PLOS Digital Health (Apr 2024)

Predicting stress in first-year college students using sleep data from wearable devices.

  • Laura S P Bloomfield,
  • Mikaela I Fudolig,
  • Julia Kim,
  • Jordan Llorin,
  • Juniper L Lovato,
  • Ellen W McGinnis,
  • Ryan S McGinnis,
  • Matt Price,
  • Taylor H Ricketts,
  • Peter Sheridan Dodds,
  • Kathryn Stanton,
  • Christopher M Danforth

DOI
https://doi.org/10.1371/journal.pdig.0000473
Journal volume & issue
Vol. 3, no. 4
p. e0000473

Abstract

Read online

Consumer wearables have been successful at measuring sleep and may be useful in predicting changes in mental health measures such as stress. A key challenge remains in quantifying the relationship between sleep measures associated with physiologic stress and a user's experience of stress.
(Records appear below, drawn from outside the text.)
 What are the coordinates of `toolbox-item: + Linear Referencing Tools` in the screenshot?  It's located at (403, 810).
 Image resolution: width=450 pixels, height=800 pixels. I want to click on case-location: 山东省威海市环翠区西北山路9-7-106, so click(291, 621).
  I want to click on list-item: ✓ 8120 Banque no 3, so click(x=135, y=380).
Students from a public university enrolled in the Lived Experiences Measured Using Rings Study (LEMURS) provided continuous biometric data and answered weekly surveys during their first semester of college between October-December 2022. We analyzed weekly associations between estimated sleep measures and perceived stress for participants (N = 525). Through mixed-effects regression models, we identified consistent associations between perceived stress scores and average nightly total sleep time (TST), resting heart rate (RHR), heart rate variability (HRV), and respiratory rate (ARR). These effects persisted after controlling for gender and week of the semester. Specifically, for every additional hour of TST, the odds of experiencing moderate-to-high stress decreased by 0.617 or by 38.3% (p<0.01). For each 1 beat per minute increase in RHR, the odds of experiencing moderate-to-high stress increased by 1.036 or by 3.6% (p<0.01). For each 1 millisecond increase in HRV, the odds of experiencing moderate-to-high stress decreased by 0.988 or by 1.2% (p<0.05). For each additional breath per minute increase in ARR, the odds of experiencing moderate-to-high stress increased by 1.230 or by 23.0% (p<0.01). Consistent with previous research, participants who did not identify as male (i.e., female, nonbinary, and transgender participants) had significantly higher self-reported stress throughout the study. The week of the semester was also a significant predictor of stress. Sleep data from wearable devices may help us understand and to better predict stress, a strong signal of the ongoing mental health epidemic among college students.